▸ **EXERCISE 1**: Copy out the press release on livestock antibiotic sales from "For Immediate Release" up to and including "Beef and Pork.".
▸ **EXERCISE 2**: List every livestock industry that the press release on livestock antibiotic sales names by animal.
▸ **EXERCISE 3**:
Answer these questions from the press release on livestock antibiotic sales:
(a) By what percentage did the sales drop, and over which years?
(b) Which agency released the new data?
(c) What position does Avinash Kar hold?

▸ **SOURCE EXTRACT**:
|---|

For Immediate Release
Livestock Antibiotic Sales Finally Start Declining After Years on Rise
Decrease Follows Progress in the Chicken Industry, But Little Improvement Seen for Beef and Pork.
WASHINGTON - For the first time in many years, sales of antibiotics important to human medicine for use in the livestock industry have dropped — down 14 percent from 2015 to 2016, according to new data released today by the FDA.
A statement follows from Avinash Kar, senior attorney at the Natural Resources Defense Council:
“This course change provides a glimmer of hope that we can beat the growing epidemic of drug-resistant infections. The progress is no doubt influenced by the groundswell of change we’ve seen in the chicken industry in the past few years—but beef and pork are lagging behind. It will take all hands on deck to keep our miracle drugs working when sick people and animals need them.”

|---|

▸ **Saved data entries**:
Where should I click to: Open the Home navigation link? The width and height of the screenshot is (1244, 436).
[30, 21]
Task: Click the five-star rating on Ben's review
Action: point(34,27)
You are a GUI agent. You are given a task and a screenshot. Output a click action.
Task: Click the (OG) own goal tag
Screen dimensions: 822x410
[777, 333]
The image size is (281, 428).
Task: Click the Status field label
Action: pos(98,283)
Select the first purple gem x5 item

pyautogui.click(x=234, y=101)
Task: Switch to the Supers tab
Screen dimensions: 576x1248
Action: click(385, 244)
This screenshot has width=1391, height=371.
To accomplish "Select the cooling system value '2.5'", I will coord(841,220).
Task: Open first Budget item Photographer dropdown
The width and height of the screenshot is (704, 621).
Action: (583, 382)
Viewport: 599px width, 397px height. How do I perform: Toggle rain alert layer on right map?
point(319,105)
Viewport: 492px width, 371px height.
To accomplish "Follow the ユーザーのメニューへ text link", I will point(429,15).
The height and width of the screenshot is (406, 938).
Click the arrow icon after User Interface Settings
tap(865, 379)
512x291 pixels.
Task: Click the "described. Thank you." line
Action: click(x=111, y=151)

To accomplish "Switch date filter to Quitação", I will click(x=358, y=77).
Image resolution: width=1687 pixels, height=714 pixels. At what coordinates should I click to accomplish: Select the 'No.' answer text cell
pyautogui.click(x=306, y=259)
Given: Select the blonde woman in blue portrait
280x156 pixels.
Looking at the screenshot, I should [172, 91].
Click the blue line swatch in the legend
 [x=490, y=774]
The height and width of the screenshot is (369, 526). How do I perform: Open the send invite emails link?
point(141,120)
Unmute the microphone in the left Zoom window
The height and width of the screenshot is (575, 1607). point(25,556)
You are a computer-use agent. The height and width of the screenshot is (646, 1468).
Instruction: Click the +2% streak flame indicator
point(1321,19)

|---|

▸ **EXERCISE ANSWER 1**:
For Immediate Release
Livestock Antibiotic Sales Finally Start Declining After Years on Rise
Decrease Follows Progress in the Chicken Industry, But Little Improvement Seen for Beef and Pork.

▸ **EXERCISE ANSWER 2**: Chicken, beef, pork

▸ **EXERCISE ANSWER 3**:
(a) 14 percent, from 2015 to 2016
(b) The FDA
(c) Senior attorney at the Natural Resources Defense Council